La station 7 se profile très vite. Nous l'avons atteinte en moins d'une heure. C'est trop rapide selon Yue, mon amie chinoise. Nous tentons de ralentir le pas, d'autant que nous attend un obstacle de taille : le chemin zigzaguant gentiment à flanc de volcan est remplacé par un sentier de roche plus étroit et envahi par d'anciens amas de lave, devenue roche au fil des siècles. Ces mastodontes rocheux  prennent toute la place et doivent souvent s'escalader à l'aide des mains. Pour couronner le tout, la distance entre la station 7 et la 8 est considérable, et la pente de plus en plus difficile à gérer. Je ressens les effets de l'altitude et de la baisse d'oxygène : je perds tout simplement l'équilibre. Sans ma propre lumière, je ne vois déjà pas très bien où je mets les pieds, mais en plus je vacille à chaque enjambée, devant parfois me plier littéralement en deux sur la pierre pour éviter la sensation. Je finis même par m'égratigner le haut du mollet sur un rocher. Bon, il se peut que je monte trop vite aussi. Yue et Tomomi ont moins ce problème car elles sont équipées de bâtons de randonnée., ce qui les aide à maintenir à peu près leur équilibre Quant à Ella, l'autralienne, elle a un peu mal à la tête. Devenant un peu plus chaotique, l'ascension prend du temps. Nous nous retenons souvent au fil et aux piquets qui marquent le couloir par lequel il faut escalader. Les pauses se font régulières.

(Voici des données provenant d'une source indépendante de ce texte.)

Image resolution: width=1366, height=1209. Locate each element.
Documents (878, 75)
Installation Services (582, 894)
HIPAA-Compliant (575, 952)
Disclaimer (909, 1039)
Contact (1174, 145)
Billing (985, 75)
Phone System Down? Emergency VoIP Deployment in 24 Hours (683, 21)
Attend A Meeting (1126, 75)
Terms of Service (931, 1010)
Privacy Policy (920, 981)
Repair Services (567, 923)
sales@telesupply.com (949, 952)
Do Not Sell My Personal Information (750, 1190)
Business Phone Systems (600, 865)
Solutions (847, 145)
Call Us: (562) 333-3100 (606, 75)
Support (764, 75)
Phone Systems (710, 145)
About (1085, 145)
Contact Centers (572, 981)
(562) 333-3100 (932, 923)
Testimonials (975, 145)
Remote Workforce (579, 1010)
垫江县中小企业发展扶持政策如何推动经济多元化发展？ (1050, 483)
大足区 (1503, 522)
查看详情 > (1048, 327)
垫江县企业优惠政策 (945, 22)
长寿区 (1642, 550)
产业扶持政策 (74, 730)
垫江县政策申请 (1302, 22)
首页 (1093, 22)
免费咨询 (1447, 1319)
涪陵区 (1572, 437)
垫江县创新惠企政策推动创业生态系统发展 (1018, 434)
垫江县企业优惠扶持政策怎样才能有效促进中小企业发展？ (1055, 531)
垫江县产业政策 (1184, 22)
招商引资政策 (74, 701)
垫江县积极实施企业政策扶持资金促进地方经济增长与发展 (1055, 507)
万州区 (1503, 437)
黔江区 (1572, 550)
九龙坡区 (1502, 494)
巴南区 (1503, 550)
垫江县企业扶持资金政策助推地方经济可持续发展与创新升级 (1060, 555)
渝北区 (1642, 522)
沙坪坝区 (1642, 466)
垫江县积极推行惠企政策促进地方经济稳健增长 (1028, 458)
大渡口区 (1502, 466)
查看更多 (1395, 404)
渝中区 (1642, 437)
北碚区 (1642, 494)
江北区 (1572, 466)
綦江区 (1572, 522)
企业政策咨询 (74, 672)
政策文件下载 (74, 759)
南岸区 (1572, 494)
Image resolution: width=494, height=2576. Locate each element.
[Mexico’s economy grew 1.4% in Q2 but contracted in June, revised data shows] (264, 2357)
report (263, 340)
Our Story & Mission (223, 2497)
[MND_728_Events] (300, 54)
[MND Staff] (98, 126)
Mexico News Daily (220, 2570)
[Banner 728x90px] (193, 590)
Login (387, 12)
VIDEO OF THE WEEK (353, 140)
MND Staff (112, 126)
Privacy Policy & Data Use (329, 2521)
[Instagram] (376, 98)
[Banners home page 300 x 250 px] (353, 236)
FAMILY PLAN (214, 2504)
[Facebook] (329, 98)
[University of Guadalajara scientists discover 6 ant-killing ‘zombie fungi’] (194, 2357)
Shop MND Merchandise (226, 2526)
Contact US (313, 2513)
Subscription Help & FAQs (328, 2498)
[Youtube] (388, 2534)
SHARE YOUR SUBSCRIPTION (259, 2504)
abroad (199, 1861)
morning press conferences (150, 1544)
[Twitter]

La station 8 apparaît enfin après 2h20 de marche. C'est une grande étape, mais il reste beaucoup d'efforts à faire pour atteindre le sommet. A cela s'ajoute un nouveau problème : la température a considérablement baissé, et il fait vraiment froid. La pause à la station 8 devient une torture ; j'enfile des épaisseurs supplémentaires, mais avec de simples vêtements d'été ça ne suffit pas. J'envie les nombreux groupes de Japonais suréquipés dont les coupe-vent spéciaux semblent les protéger efficacement du froid. Vu mon départ imminent, je n'avais bien sûr pas investi dans un équipement pareil...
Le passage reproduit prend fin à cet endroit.